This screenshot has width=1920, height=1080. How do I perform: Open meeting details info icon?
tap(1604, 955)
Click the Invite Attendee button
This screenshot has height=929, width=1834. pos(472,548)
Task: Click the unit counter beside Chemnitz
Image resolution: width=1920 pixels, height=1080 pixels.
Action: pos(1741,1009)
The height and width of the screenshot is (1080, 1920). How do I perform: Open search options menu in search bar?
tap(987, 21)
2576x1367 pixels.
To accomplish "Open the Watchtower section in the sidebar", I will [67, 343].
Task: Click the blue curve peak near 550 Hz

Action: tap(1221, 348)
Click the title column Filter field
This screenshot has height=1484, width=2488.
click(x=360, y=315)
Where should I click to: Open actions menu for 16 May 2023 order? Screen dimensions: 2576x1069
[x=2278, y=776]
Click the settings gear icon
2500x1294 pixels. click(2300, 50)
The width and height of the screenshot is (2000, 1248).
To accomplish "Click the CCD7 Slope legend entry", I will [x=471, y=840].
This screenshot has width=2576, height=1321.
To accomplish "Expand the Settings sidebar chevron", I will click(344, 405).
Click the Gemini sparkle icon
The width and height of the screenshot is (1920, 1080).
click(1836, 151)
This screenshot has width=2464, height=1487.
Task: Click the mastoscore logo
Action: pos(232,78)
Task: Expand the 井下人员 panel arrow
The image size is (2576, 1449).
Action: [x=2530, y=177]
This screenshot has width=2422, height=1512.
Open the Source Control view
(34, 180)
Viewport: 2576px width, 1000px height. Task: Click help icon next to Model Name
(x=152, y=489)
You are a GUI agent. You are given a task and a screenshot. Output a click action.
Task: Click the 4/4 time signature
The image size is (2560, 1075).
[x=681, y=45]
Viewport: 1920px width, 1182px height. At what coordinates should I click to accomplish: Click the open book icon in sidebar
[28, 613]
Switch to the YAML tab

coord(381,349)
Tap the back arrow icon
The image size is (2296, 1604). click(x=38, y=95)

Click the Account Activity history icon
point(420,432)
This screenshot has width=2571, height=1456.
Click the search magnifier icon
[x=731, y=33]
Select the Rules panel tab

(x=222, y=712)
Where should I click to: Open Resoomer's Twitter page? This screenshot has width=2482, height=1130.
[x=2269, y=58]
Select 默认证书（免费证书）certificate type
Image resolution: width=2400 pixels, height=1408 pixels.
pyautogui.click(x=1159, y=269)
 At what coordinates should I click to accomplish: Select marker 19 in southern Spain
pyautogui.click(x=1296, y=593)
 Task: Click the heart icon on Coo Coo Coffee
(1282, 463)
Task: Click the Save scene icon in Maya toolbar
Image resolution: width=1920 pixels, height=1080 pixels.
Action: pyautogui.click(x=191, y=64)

_ _ _ _ _

**Task:** Where does "will" appear in the listing? Show every line that has it.

**Exercise output:**
To accomplish "Open the Watchtower section in the sidebar", I will [67, 343].
To accomplish "Click the CCD7 Slope legend entry", I will [x=471, y=840].
To accomplish "Expand the Settings sidebar chevron", I will click(344, 405).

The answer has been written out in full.